(Stored records)

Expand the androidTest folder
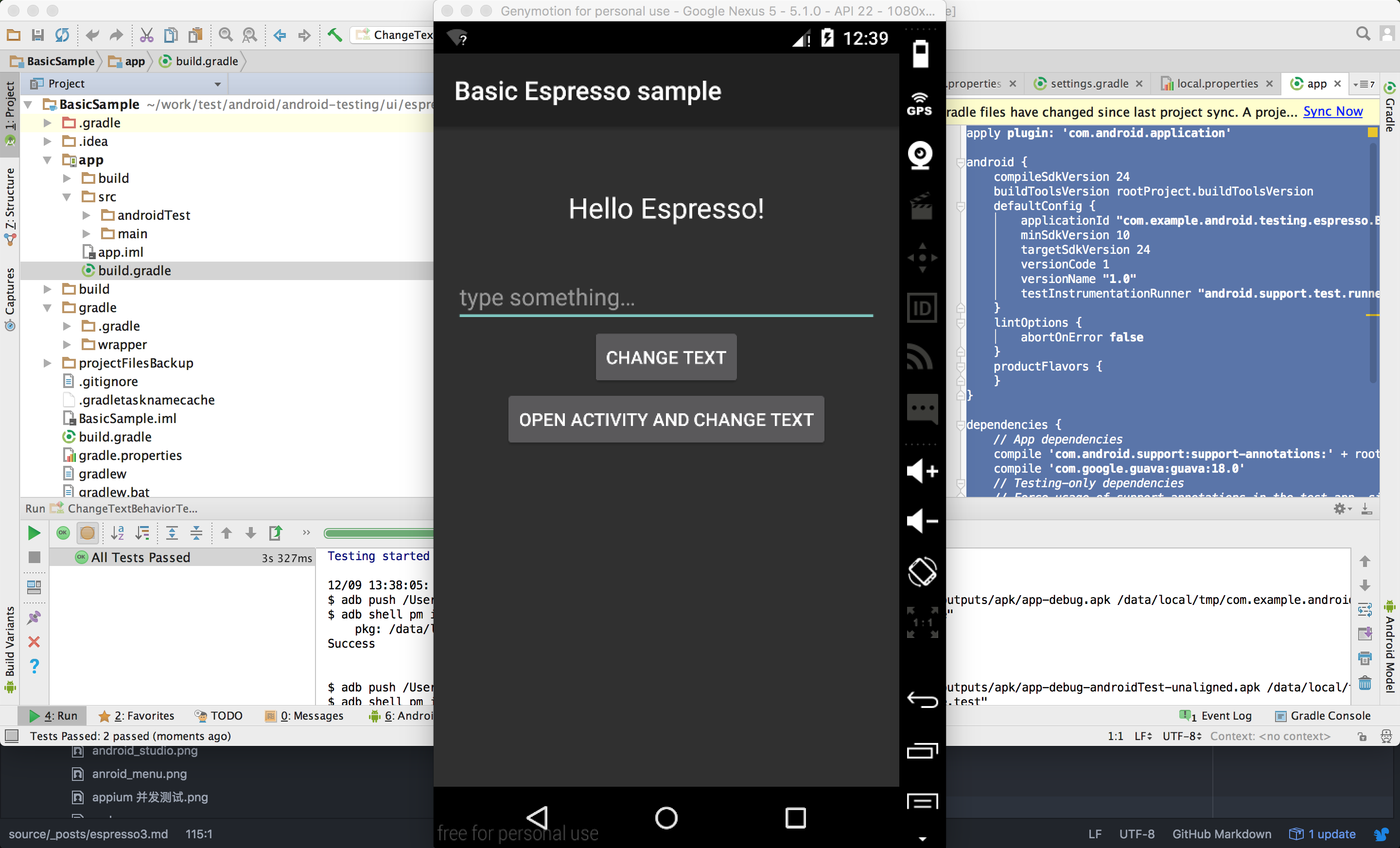 click(87, 215)
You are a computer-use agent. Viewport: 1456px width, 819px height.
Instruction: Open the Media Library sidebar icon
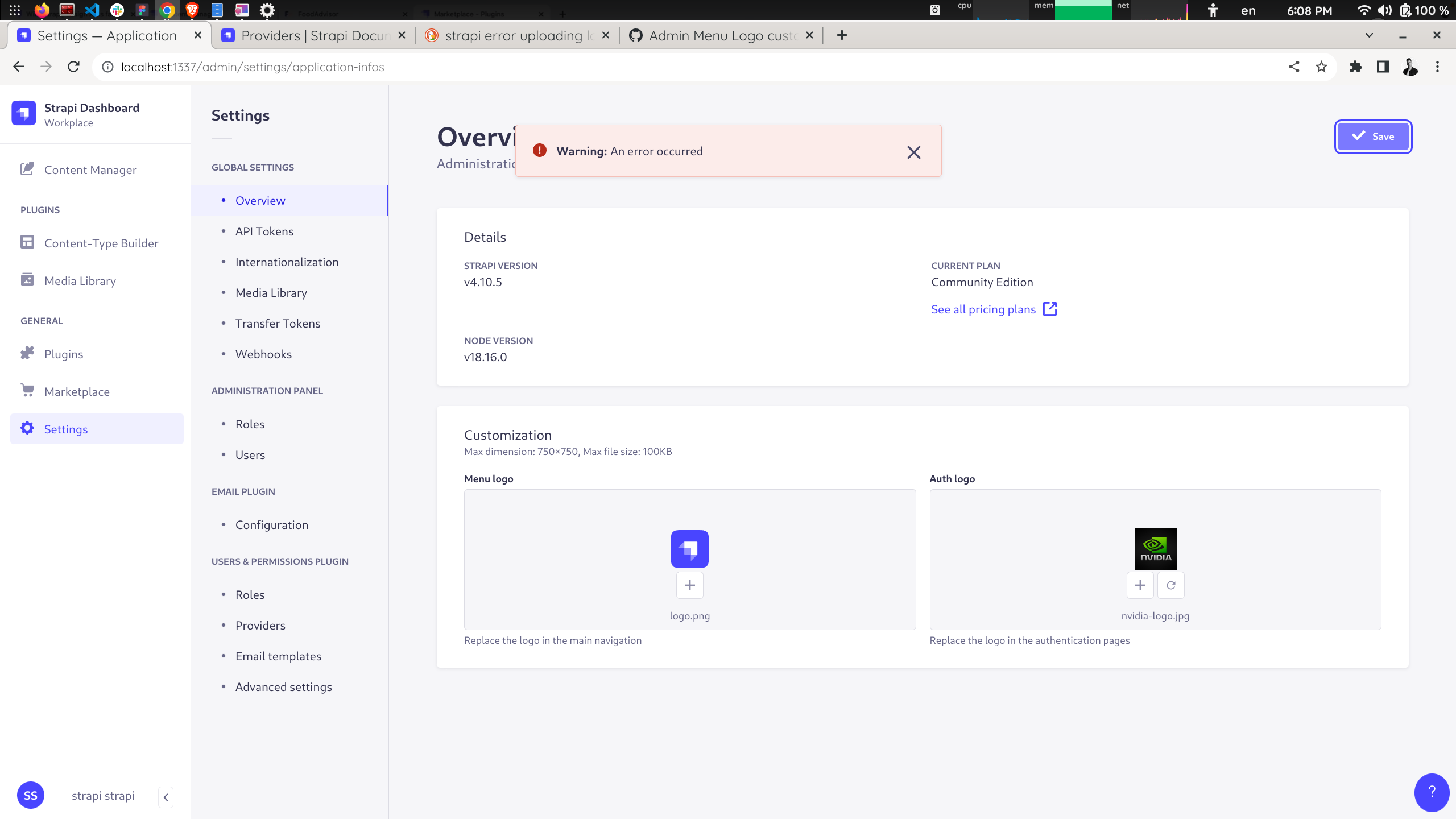point(27,280)
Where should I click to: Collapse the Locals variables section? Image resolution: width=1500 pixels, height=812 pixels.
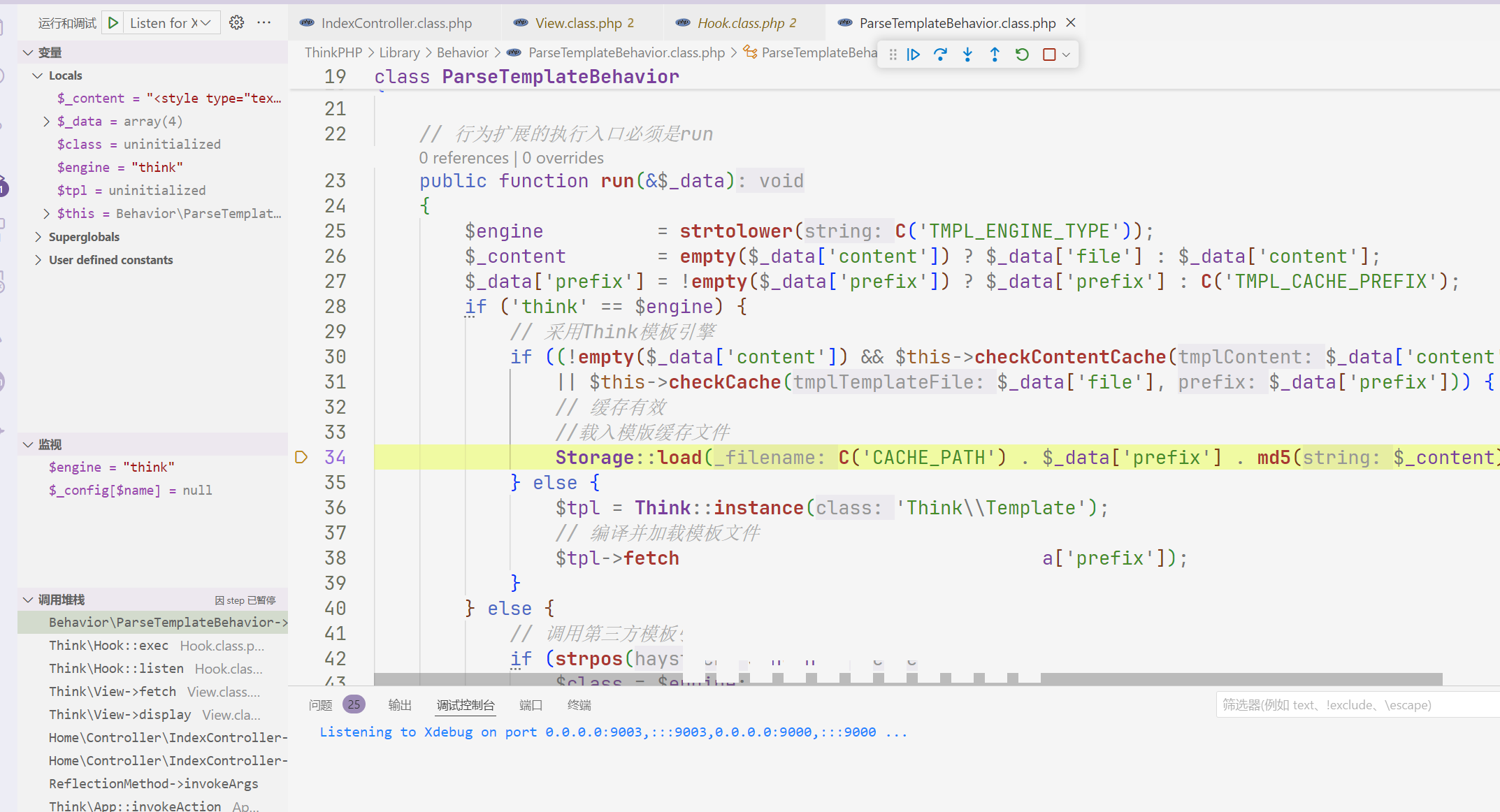(38, 75)
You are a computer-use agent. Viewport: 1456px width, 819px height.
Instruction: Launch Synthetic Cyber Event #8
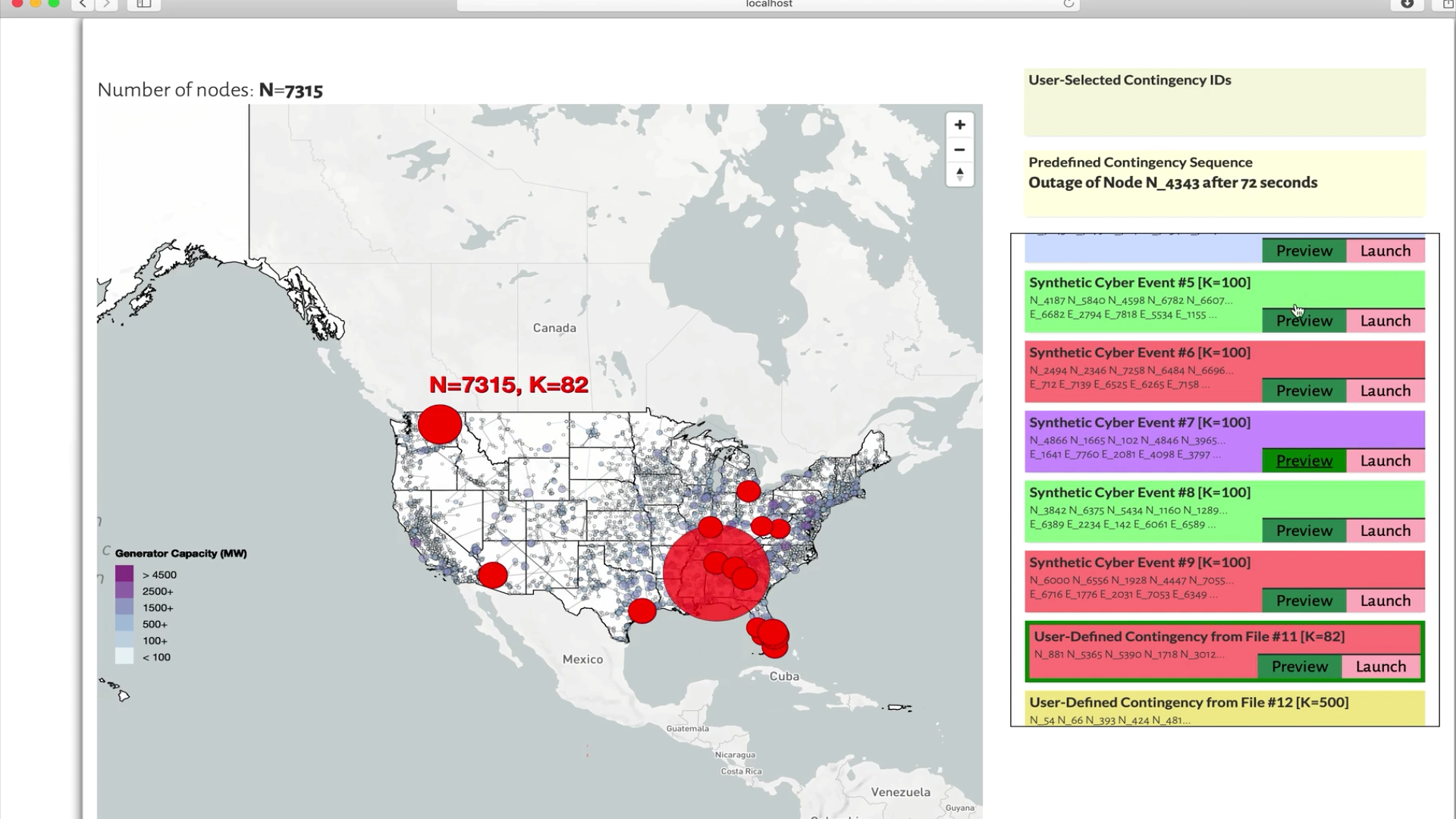(1385, 531)
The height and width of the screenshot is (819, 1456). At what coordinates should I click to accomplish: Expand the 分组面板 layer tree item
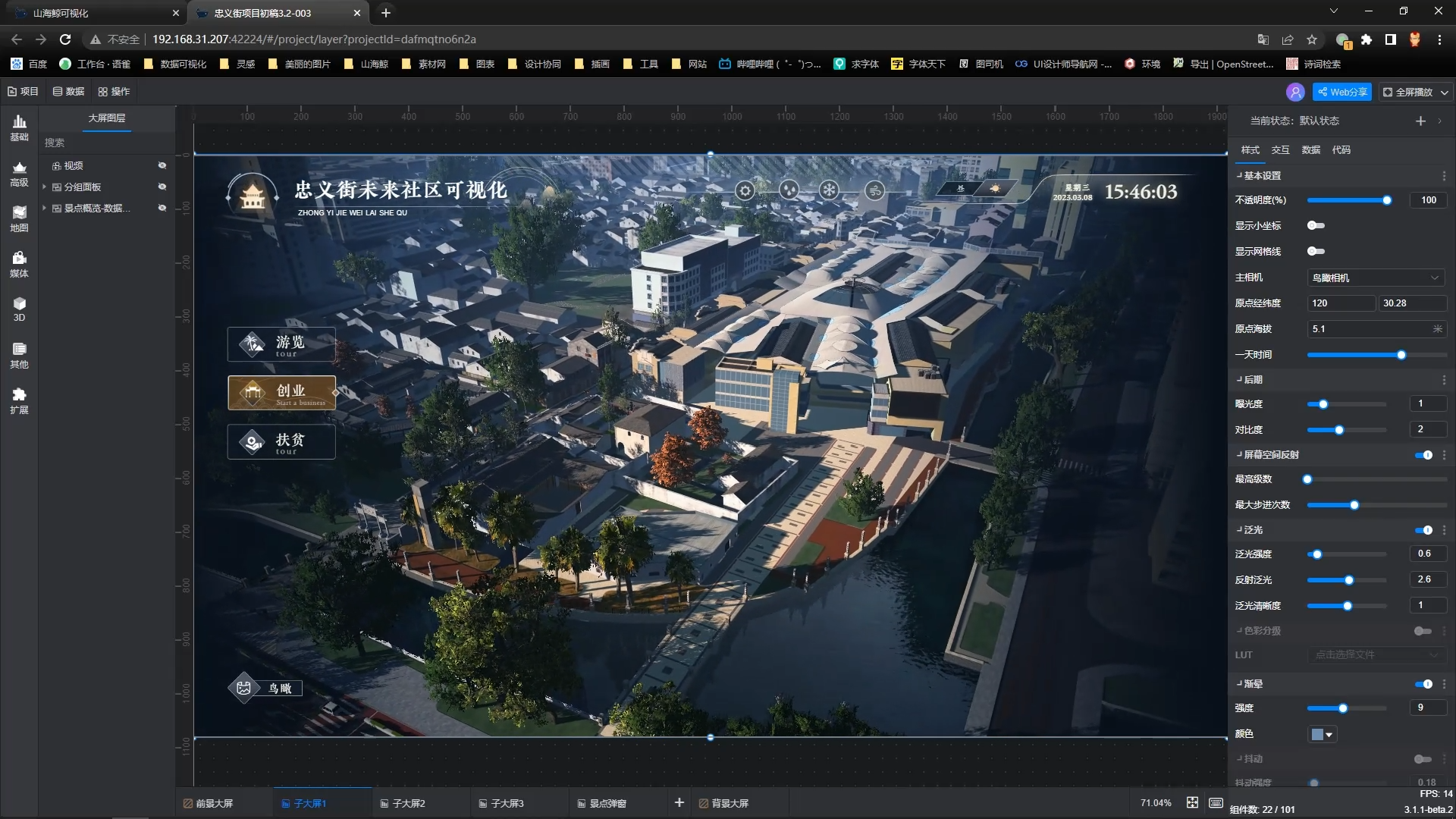click(45, 187)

> Exercise directions: Your job is to repeat the data exactly, leaving each picture out.

> Response:
Expand the androidTest folder
 click(87, 215)
You are a computer-use agent. Viewport: 1456px width, 819px height.
Instruction: Open the Media Library sidebar icon
point(27,280)
Where should I click to: Collapse the Locals variables section? Image resolution: width=1500 pixels, height=812 pixels.
(38, 75)
You are a computer-use agent. Viewport: 1456px width, 819px height.
Instruction: Launch Synthetic Cyber Event #8
(1385, 531)
The height and width of the screenshot is (819, 1456). At what coordinates should I click to accomplish: Expand the 分组面板 layer tree item
click(45, 187)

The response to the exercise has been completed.